- **Exercise data**:

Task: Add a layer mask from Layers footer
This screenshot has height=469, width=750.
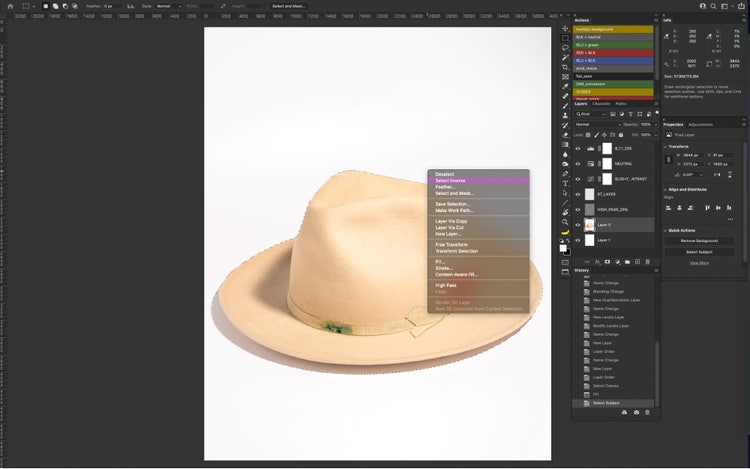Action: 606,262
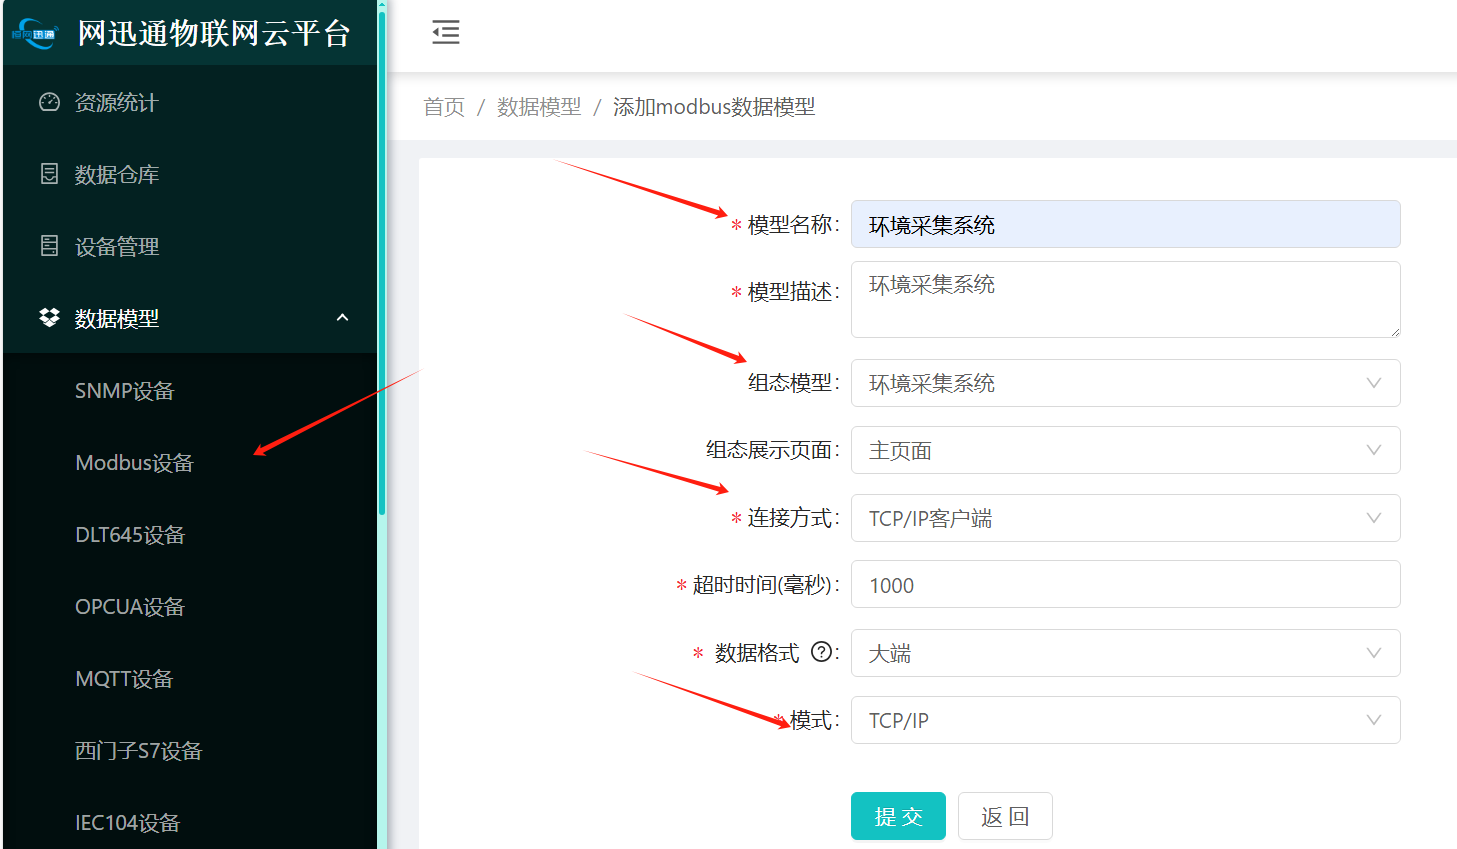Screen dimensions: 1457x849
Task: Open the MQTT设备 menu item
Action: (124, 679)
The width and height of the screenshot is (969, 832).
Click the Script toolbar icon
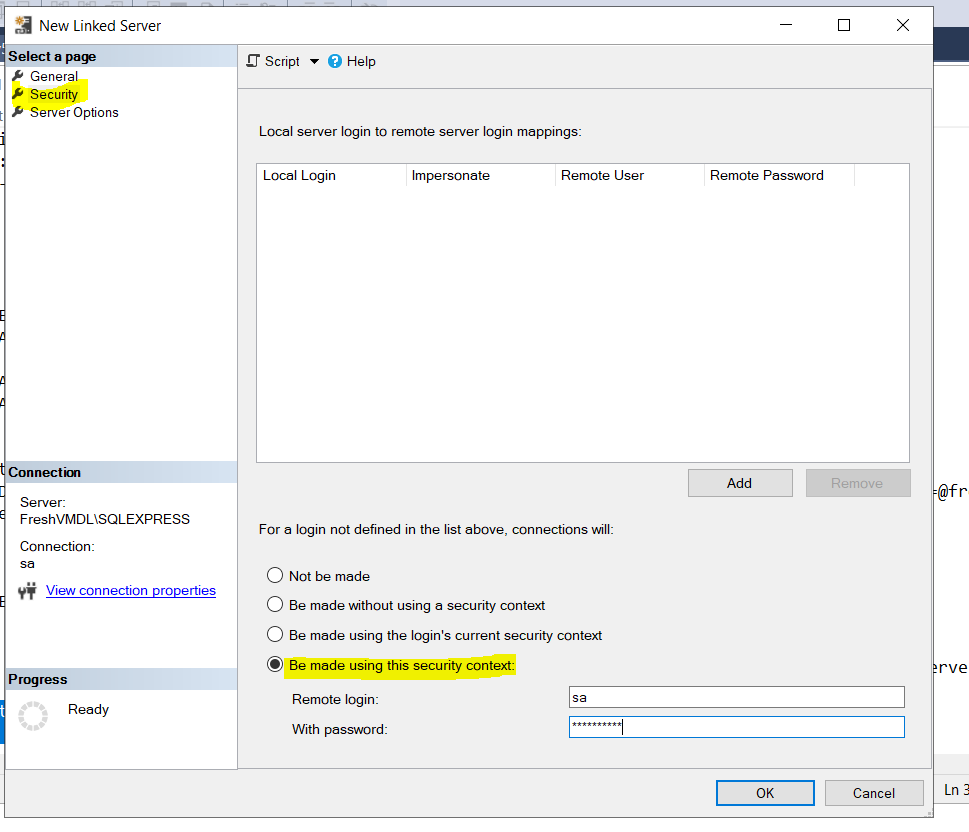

- **Problem to solve**:
Return the full listing above exactly as written, and omit the pictures.

- **Result of this exercise**:
Task: Add a layer mask from Layers footer
This screenshot has height=469, width=750.
Action: 606,262
Screen dimensions: 1457x849
Task: Open the MQTT设备 menu item
Action: (124, 679)
The width and height of the screenshot is (969, 832).
Click the Script toolbar icon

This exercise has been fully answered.